The Supreme Court recently heard oral arguments in the case of Fry v. Napoleon Community Schools to decide whether children with disabilities have to “exhaust their administrative remedies” before going to court to enforce their right to use a service animal.
Ehlena Fry’s parents filed suit against their school district after the school refused to allow Ehlena to bring her service dog to school. Ehlena has cerebral palsy and her service dog, Wonder, was trained to do things like retrieve dropped items, help her balance when she used her walker, open and close doors, turn on and off lights, help her take off her coat, and help her transfer to and from the toilet. In October 2009, Ehlena wanted to attend school with Wonder’s help. The school refused her request. After 8 months and nearly at the end of the 2009-2010 school year, the school finally agreed to a 30 day trial period. During the trial period, the school continued to violate the law by not allowing Wonder to perform tasks he was trained to perform. Wonder had to remain in the back of the room during classes. The school would not allow him to accompany Ehlena during recess, lunch, computer lab and library. The school also prevented Wonder from accompanying Ehlena during activities like walking the track during “Relay for Life,” a school play and field day. The school even required Ehlena to demonstrate, in front of several adults, how she used Wonder to transfer to and from the toilet. After the trial period, the school refused to even recognize Wonder as a service animal. Ehlena’s parents eventually moved and enrolled Ehlena in a school that welcomed her and her service dog with open arms. Ehlena’s parents are suing for damages but this case really isn’t about money. It is about the right of a little girl to use her service animal, the right to dignity, and the right to autonomy and independence. It is about the ability to enforce the right to use a service animal in a timely way rather than being dragged through a lengthy, costly, and unnecessary process.

» **DATA PROVIDED**:
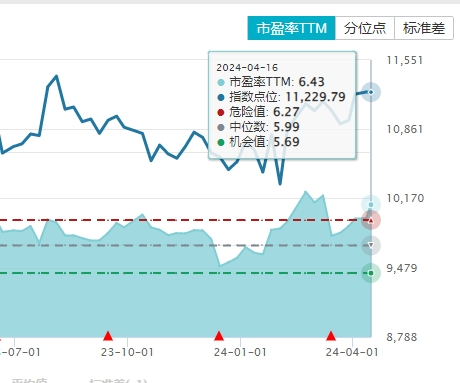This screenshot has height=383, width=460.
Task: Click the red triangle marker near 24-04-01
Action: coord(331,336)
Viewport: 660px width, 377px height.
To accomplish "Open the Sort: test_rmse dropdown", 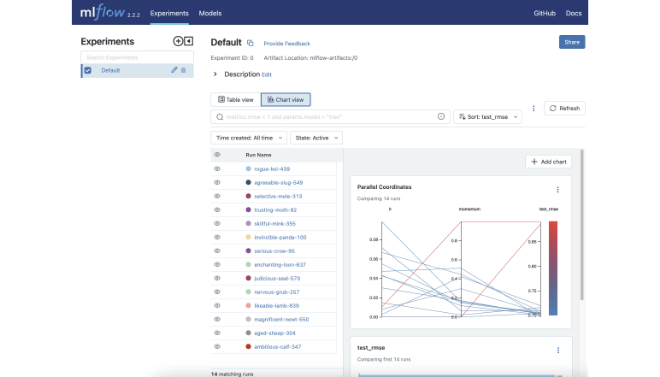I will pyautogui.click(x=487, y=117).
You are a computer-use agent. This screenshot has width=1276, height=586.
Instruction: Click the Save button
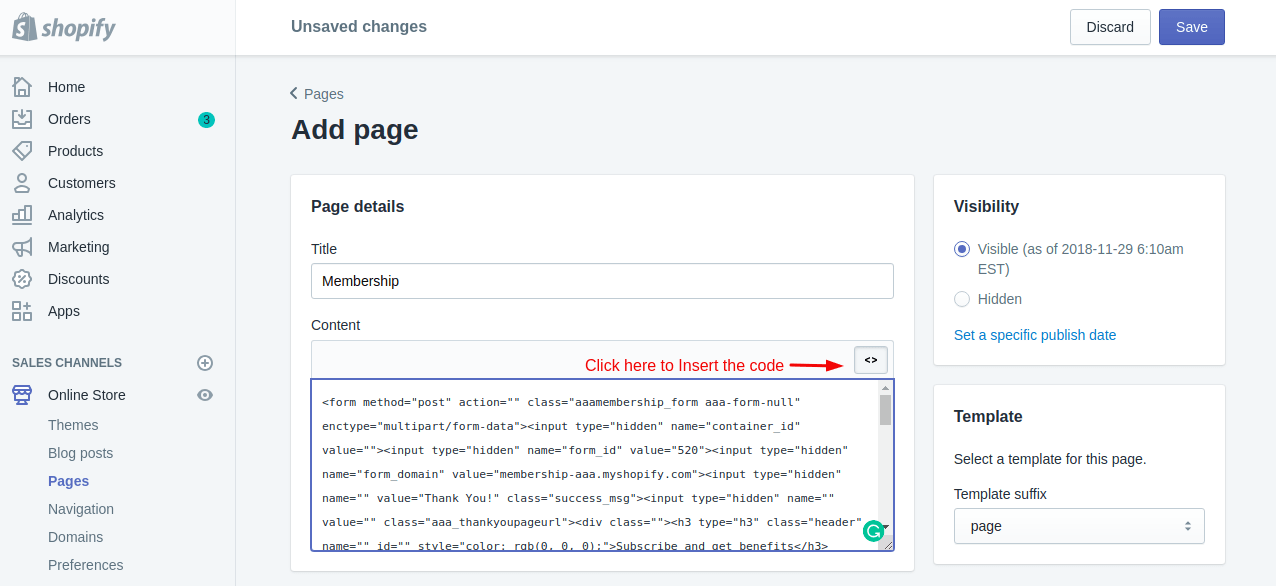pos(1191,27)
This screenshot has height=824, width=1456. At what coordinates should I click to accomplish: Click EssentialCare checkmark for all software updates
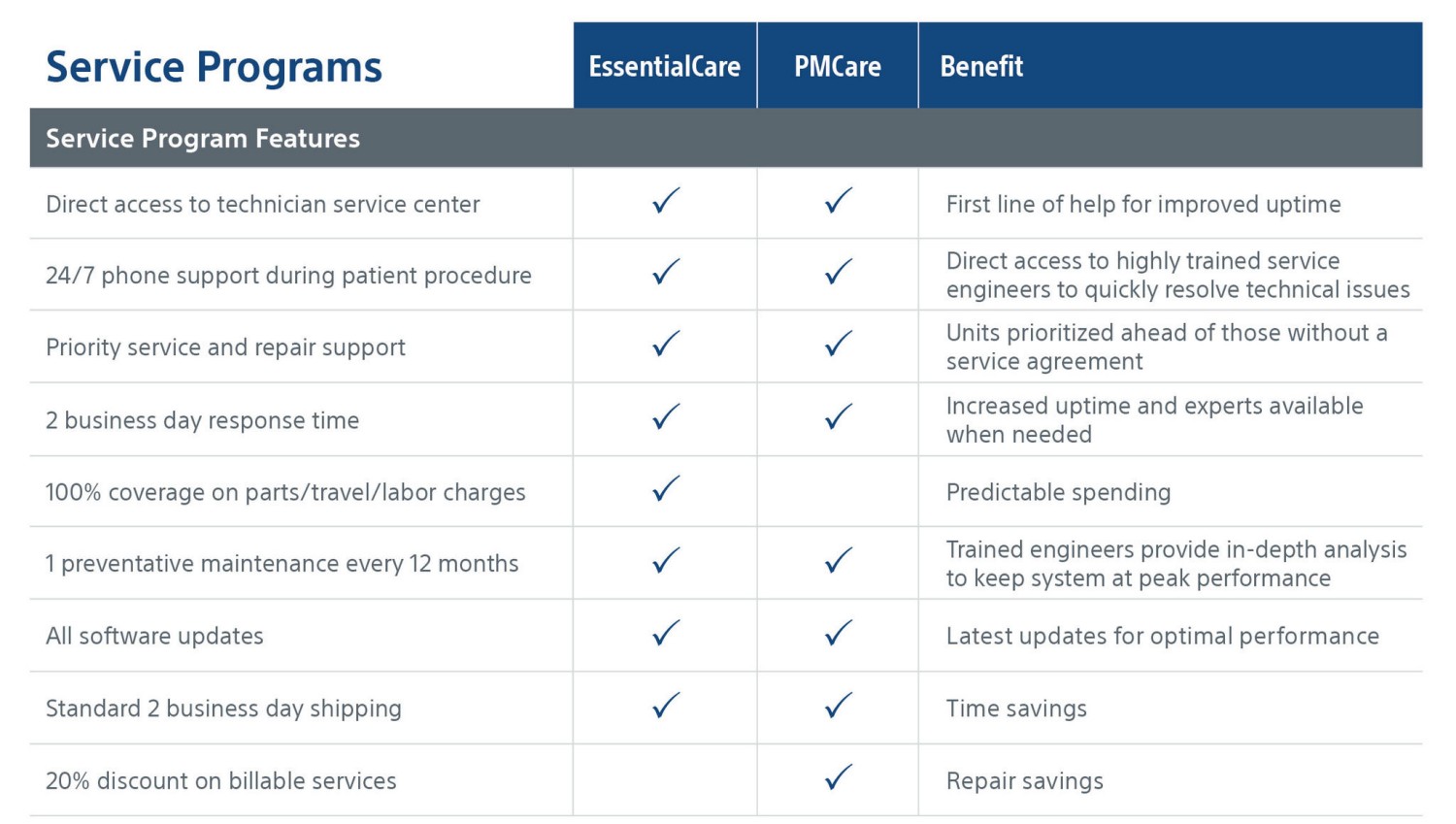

» **EXPLORE THE MATERIAL**:
(a) According to the text about Fry v. Napoleon Community Schools, why isn't the case really about money, even though Ehlena's parents are suing for damages? Answer in one to three sentences.
(b) In the text about Fry v. Napoleon Community Schools, how long was the trial period the school finally agreed to?
The listing comes from a different source than the text about Fry v. Napoleon Community Schools.

» **ANSWERS BY TASK**:
(a) The case is about a girl's right to use her service animal and her rights to dignity, autonomy and independence. It is also about being able to enforce the right to use a service animal in a timely way instead of going through a lengthy, costly, and unnecessary process.

(b) 30 days.